• How to complete this task: All entries below are to be retyped in full, precisely as they appear.

(Dataset entries)

▼

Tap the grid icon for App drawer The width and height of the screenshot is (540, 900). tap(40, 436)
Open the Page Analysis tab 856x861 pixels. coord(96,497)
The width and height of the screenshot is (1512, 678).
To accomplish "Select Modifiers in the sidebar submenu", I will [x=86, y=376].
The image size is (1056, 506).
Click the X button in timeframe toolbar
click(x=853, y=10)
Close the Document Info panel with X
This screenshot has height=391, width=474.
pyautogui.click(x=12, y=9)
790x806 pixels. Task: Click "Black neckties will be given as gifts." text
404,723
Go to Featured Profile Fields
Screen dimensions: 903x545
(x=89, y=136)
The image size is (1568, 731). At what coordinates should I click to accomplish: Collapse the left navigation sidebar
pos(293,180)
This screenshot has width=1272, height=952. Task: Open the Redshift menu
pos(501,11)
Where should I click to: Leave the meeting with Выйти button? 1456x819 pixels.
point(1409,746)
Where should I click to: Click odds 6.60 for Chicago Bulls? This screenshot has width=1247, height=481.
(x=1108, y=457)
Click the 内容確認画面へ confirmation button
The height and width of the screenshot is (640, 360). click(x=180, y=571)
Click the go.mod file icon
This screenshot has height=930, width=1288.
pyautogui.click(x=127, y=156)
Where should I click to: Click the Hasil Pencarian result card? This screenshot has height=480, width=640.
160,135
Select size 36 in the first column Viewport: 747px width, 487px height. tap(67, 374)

▲

• Written response:
Tap the grid icon for App drawer The width and height of the screenshot is (540, 900). tap(40, 436)
Open the Page Analysis tab 856x861 pixels. coord(96,497)
The width and height of the screenshot is (1512, 678).
To accomplish "Select Modifiers in the sidebar submenu", I will [x=86, y=376].
The image size is (1056, 506).
Click the X button in timeframe toolbar
click(x=853, y=10)
Close the Document Info panel with X
This screenshot has height=391, width=474.
pyautogui.click(x=12, y=9)
790x806 pixels. Task: Click "Black neckties will be given as gifts." text
404,723
Go to Featured Profile Fields
Screen dimensions: 903x545
(x=89, y=136)
The image size is (1568, 731). At what coordinates should I click to accomplish: Collapse the left navigation sidebar
pos(293,180)
This screenshot has width=1272, height=952. Task: Open the Redshift menu
pos(501,11)
Where should I click to: Leave the meeting with Выйти button? 1456x819 pixels.
point(1409,746)
Where should I click to: Click odds 6.60 for Chicago Bulls? This screenshot has width=1247, height=481.
(x=1108, y=457)
Click the 内容確認画面へ confirmation button
The height and width of the screenshot is (640, 360). click(x=180, y=571)
Click the go.mod file icon
This screenshot has height=930, width=1288.
pyautogui.click(x=127, y=156)
Where should I click to: Click the Hasil Pencarian result card? This screenshot has height=480, width=640.
160,135
Select size 36 in the first column Viewport: 747px width, 487px height. tap(67, 374)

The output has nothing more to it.